WHAT THE TASK ASKS: Copy out all of the material below line for line, without changing a single character.
++++ DATA FOR THIS TASK ++++
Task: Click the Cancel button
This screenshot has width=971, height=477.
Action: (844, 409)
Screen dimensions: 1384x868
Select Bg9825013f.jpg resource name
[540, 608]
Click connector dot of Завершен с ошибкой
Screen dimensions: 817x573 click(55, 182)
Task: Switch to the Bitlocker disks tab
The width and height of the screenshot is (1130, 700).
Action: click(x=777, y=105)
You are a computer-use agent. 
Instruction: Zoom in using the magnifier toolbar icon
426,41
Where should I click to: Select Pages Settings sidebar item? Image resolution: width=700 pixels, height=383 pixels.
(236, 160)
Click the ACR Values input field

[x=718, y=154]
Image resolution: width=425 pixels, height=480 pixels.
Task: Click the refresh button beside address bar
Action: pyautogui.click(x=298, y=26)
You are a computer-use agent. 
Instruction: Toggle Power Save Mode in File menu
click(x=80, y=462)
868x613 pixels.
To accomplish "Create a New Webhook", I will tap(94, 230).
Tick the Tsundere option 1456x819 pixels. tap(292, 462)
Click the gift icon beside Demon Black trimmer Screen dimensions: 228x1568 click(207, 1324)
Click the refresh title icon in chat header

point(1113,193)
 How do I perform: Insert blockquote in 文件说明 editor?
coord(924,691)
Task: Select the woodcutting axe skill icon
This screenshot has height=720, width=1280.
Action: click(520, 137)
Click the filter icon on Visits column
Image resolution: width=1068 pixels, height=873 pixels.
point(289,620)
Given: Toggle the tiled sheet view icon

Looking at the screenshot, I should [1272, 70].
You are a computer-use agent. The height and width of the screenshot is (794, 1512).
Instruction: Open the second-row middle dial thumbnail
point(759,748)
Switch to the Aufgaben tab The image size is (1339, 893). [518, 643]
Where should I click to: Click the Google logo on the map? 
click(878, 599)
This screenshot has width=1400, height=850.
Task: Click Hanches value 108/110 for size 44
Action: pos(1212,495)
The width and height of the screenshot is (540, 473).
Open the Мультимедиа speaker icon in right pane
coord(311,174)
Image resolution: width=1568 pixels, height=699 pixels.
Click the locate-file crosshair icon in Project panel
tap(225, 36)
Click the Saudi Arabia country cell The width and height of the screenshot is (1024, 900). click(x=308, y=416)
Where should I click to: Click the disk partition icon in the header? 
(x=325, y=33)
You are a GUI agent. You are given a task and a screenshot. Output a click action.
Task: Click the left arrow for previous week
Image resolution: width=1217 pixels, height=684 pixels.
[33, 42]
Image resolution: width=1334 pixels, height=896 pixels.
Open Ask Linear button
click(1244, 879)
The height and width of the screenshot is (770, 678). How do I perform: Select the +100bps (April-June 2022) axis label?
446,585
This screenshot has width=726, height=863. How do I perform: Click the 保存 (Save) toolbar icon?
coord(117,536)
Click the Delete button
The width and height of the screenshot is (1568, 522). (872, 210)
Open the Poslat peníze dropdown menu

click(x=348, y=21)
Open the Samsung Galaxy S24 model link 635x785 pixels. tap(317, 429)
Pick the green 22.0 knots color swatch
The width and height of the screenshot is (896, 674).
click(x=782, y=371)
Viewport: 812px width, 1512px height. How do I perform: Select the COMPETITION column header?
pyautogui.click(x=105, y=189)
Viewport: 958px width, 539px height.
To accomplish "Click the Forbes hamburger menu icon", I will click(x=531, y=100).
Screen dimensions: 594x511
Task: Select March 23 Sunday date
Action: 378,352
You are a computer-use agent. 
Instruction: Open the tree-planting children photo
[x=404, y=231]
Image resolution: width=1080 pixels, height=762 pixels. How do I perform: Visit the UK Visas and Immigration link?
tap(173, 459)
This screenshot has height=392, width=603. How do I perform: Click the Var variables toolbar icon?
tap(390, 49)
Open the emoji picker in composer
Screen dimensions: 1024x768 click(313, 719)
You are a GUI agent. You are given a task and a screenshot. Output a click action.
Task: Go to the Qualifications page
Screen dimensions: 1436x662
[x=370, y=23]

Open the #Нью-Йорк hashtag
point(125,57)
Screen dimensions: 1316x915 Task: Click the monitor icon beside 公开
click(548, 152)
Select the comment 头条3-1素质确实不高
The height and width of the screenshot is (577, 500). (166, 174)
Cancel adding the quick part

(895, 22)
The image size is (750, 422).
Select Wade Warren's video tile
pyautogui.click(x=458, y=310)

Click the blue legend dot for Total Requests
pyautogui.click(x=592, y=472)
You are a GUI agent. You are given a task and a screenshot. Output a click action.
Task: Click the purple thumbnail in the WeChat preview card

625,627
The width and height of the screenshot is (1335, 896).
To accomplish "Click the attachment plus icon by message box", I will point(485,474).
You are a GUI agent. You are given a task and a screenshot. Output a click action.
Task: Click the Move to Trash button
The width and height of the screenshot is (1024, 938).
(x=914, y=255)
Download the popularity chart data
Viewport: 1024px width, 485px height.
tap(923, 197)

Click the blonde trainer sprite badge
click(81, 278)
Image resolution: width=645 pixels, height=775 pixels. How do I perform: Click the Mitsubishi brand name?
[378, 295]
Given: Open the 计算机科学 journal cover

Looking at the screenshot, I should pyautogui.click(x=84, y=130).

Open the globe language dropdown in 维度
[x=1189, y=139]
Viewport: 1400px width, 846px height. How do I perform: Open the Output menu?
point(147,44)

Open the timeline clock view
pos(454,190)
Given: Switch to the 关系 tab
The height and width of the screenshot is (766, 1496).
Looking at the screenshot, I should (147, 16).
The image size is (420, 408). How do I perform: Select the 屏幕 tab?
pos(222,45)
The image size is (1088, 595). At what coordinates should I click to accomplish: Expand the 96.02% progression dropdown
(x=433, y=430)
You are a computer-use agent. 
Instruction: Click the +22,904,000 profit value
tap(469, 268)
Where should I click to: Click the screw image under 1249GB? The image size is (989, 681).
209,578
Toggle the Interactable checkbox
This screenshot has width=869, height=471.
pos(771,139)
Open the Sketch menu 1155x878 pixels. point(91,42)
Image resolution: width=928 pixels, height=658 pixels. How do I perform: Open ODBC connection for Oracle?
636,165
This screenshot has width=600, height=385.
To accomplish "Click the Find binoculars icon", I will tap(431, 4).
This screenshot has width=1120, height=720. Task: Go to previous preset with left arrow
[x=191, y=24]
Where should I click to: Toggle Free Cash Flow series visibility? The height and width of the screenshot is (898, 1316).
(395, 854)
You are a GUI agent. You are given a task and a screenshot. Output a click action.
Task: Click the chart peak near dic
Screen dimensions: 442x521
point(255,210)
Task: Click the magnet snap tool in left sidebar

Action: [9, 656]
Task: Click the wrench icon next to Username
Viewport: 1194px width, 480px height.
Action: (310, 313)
++++
COMPLETE ANSWER:
Task: Click the Cancel button
This screenshot has width=971, height=477.
Action: (844, 409)
Screen dimensions: 1384x868
Select Bg9825013f.jpg resource name
[540, 608]
Click connector dot of Завершен с ошибкой
Screen dimensions: 817x573 click(55, 182)
Task: Switch to the Bitlocker disks tab
The width and height of the screenshot is (1130, 700).
Action: click(x=777, y=105)
You are a computer-use agent. 
Instruction: Zoom in using the magnifier toolbar icon
426,41
Where should I click to: Select Pages Settings sidebar item? Image resolution: width=700 pixels, height=383 pixels.
(236, 160)
Click the ACR Values input field

[x=718, y=154]
Image resolution: width=425 pixels, height=480 pixels.
Task: Click the refresh button beside address bar
Action: pyautogui.click(x=298, y=26)
You are a computer-use agent. 
Instruction: Toggle Power Save Mode in File menu
click(x=80, y=462)
868x613 pixels.
To accomplish "Create a New Webhook", I will tap(94, 230).
Tick the Tsundere option 1456x819 pixels. tap(292, 462)
Click the gift icon beside Demon Black trimmer Screen dimensions: 228x1568 click(207, 1324)
Click the refresh title icon in chat header

point(1113,193)
 How do I perform: Insert blockquote in 文件说明 editor?
coord(924,691)
Task: Select the woodcutting axe skill icon
This screenshot has height=720, width=1280.
Action: click(520, 137)
Click the filter icon on Visits column
Image resolution: width=1068 pixels, height=873 pixels.
point(289,620)
Given: Toggle the tiled sheet view icon

Looking at the screenshot, I should [1272, 70].
You are a computer-use agent. The height and width of the screenshot is (794, 1512).
Instruction: Open the second-row middle dial thumbnail
point(759,748)
Switch to the Aufgaben tab The image size is (1339, 893). [518, 643]
Where should I click to: Click the Google logo on the map? 
click(878, 599)
This screenshot has width=1400, height=850.
Task: Click Hanches value 108/110 for size 44
Action: pos(1212,495)
The width and height of the screenshot is (540, 473).
Open the Мультимедиа speaker icon in right pane
coord(311,174)
Image resolution: width=1568 pixels, height=699 pixels.
Click the locate-file crosshair icon in Project panel
tap(225, 36)
Click the Saudi Arabia country cell The width and height of the screenshot is (1024, 900). click(x=308, y=416)
Where should I click to: Click the disk partition icon in the header? 
(x=325, y=33)
You are a GUI agent. You are given a task and a screenshot. Output a click action.
Task: Click the left arrow for previous week
Image resolution: width=1217 pixels, height=684 pixels.
[33, 42]
Image resolution: width=1334 pixels, height=896 pixels.
Open Ask Linear button
click(1244, 879)
The height and width of the screenshot is (770, 678). How do I perform: Select the +100bps (April-June 2022) axis label?
446,585
This screenshot has width=726, height=863. How do I perform: Click the 保存 (Save) toolbar icon?
coord(117,536)
Click the Delete button
The width and height of the screenshot is (1568, 522). (872, 210)
Open the Poslat peníze dropdown menu

click(x=348, y=21)
Open the Samsung Galaxy S24 model link 635x785 pixels. tap(317, 429)
Pick the green 22.0 knots color swatch
The width and height of the screenshot is (896, 674).
click(x=782, y=371)
Viewport: 812px width, 1512px height. How do I perform: Select the COMPETITION column header?
pyautogui.click(x=105, y=189)
Viewport: 958px width, 539px height.
To accomplish "Click the Forbes hamburger menu icon", I will click(x=531, y=100).
Screen dimensions: 594x511
Task: Select March 23 Sunday date
Action: 378,352
You are a computer-use agent. 
Instruction: Open the tree-planting children photo
[x=404, y=231]
Image resolution: width=1080 pixels, height=762 pixels. How do I perform: Visit the UK Visas and Immigration link?
tap(173, 459)
This screenshot has height=392, width=603. How do I perform: Click the Var variables toolbar icon?
tap(390, 49)
Open the emoji picker in composer
Screen dimensions: 1024x768 click(313, 719)
You are a GUI agent. You are given a task and a screenshot. Output a click action.
Task: Go to the Qualifications page
Screen dimensions: 1436x662
[x=370, y=23]

Open the #Нью-Йорк hashtag
point(125,57)
Screen dimensions: 1316x915 Task: Click the monitor icon beside 公开
click(548, 152)
Select the comment 头条3-1素质确实不高
The height and width of the screenshot is (577, 500). (166, 174)
Cancel adding the quick part

(895, 22)
The image size is (750, 422).
Select Wade Warren's video tile
pyautogui.click(x=458, y=310)

Click the blue legend dot for Total Requests
pyautogui.click(x=592, y=472)
You are a GUI agent. You are given a task and a screenshot. Output a click action.
Task: Click the purple thumbnail in the WeChat preview card

625,627
The width and height of the screenshot is (1335, 896).
To accomplish "Click the attachment plus icon by message box", I will point(485,474).
You are a GUI agent. You are given a task and a screenshot. Output a click action.
Task: Click the Move to Trash button
The width and height of the screenshot is (1024, 938).
(x=914, y=255)
Download the popularity chart data
Viewport: 1024px width, 485px height.
tap(923, 197)

Click the blonde trainer sprite badge
click(81, 278)
Image resolution: width=645 pixels, height=775 pixels. How do I perform: Click the Mitsubishi brand name?
[378, 295]
Given: Open the 计算机科学 journal cover

Looking at the screenshot, I should pyautogui.click(x=84, y=130).

Open the globe language dropdown in 维度
[x=1189, y=139]
Viewport: 1400px width, 846px height. How do I perform: Open the Output menu?
point(147,44)

Open the timeline clock view
pos(454,190)
Given: Switch to the 关系 tab
The height and width of the screenshot is (766, 1496).
Looking at the screenshot, I should (147, 16).
The image size is (420, 408). How do I perform: Select the 屏幕 tab?
pos(222,45)
The image size is (1088, 595). At what coordinates should I click to accomplish: Expand the 96.02% progression dropdown
(x=433, y=430)
You are a computer-use agent. 
Instruction: Click the +22,904,000 profit value
tap(469, 268)
Where should I click to: Click the screw image under 1249GB? The image size is (989, 681).
209,578
Toggle the Interactable checkbox
This screenshot has width=869, height=471.
pos(771,139)
Open the Sketch menu 1155x878 pixels. point(91,42)
Image resolution: width=928 pixels, height=658 pixels. How do I perform: Open ODBC connection for Oracle?
636,165
This screenshot has width=600, height=385.
To accomplish "Click the Find binoculars icon", I will tap(431, 4).
This screenshot has width=1120, height=720. Task: Go to previous preset with left arrow
[x=191, y=24]
Where should I click to: Toggle Free Cash Flow series visibility? The height and width of the screenshot is (898, 1316).
(395, 854)
You are a GUI agent. You are given a task and a screenshot. Output a click action.
Task: Click the chart peak near dic
Screen dimensions: 442x521
point(255,210)
Task: Click the magnet snap tool in left sidebar

Action: [9, 656]
Task: Click the wrench icon next to Username
Viewport: 1194px width, 480px height.
Action: (310, 313)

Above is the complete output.